Probing MPS1 function in mitosis

The importance of MPS1 in mitosis has been established for several years. Even though recent years have seen quite some development in the elucidation of the molecular pathways concerning MPS1 signaling, many aspects remained to be uncovered at the onset of the research presented in this thesis. In Chapter 2 we report the development of mutant cell lines that allow specific, highly penetrant and reversible inhibition of MPS1, providing us with the opportunity to study the role of MPS1 in mitosis.

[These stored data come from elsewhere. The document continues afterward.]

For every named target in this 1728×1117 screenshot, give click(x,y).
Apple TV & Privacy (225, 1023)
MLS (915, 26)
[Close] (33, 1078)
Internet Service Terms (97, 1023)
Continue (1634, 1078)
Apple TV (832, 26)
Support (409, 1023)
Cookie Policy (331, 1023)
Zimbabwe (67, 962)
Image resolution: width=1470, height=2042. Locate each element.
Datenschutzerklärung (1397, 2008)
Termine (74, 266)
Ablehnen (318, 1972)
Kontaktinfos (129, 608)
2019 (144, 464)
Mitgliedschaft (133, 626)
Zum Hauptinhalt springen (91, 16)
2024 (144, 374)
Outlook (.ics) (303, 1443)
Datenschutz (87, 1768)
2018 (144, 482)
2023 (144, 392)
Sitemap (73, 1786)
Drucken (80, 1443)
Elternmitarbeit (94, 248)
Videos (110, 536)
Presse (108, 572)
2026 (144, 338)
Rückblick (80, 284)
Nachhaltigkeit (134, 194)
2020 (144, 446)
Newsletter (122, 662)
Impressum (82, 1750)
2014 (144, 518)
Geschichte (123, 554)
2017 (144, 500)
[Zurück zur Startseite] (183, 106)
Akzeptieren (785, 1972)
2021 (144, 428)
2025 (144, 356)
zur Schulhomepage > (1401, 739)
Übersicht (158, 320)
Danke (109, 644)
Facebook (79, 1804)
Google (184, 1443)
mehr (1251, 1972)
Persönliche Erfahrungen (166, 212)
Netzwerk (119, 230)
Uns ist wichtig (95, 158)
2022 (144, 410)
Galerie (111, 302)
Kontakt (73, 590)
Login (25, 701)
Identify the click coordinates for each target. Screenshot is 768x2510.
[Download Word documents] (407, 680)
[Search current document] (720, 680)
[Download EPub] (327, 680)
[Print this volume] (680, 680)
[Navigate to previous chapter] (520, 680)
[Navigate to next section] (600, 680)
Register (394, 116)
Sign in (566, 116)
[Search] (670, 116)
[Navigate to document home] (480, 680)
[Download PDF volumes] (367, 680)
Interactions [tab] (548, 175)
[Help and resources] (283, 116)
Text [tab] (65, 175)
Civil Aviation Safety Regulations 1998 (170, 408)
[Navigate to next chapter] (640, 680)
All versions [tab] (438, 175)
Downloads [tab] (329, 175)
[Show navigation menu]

One of these functions - the recruitment of MAD1 to unattached kinetochores - is studied in more detail in Chapter 3. We provide evidence that feedback control between MPS1, BUB1 and ZW10 regulates MAD1 kinetochore recruitment and subsequent SAC activity. In this chapter, we furthermore show that the predominant function for RZZ and BUB1 in SAC signaling is ensuring MAD1 localization. Chapter 4 describes the identification of PLK1 as an auxiliary factor in the establishment and maintenance of the SAC. Under conditions of maximal SAC activity, PLK1 is dispensable, but when SAC signaling is suboptimal, PLK1 becomes essential to maintain SAC signaling. Our data suggest that under these conditions PLK1 activity promotes MCC stability. The work presented in Chapter 5 describes the efforts put into identification of direct MPS1 targets and provides useful lessons for future investigation in the search for novel MPS1 targets.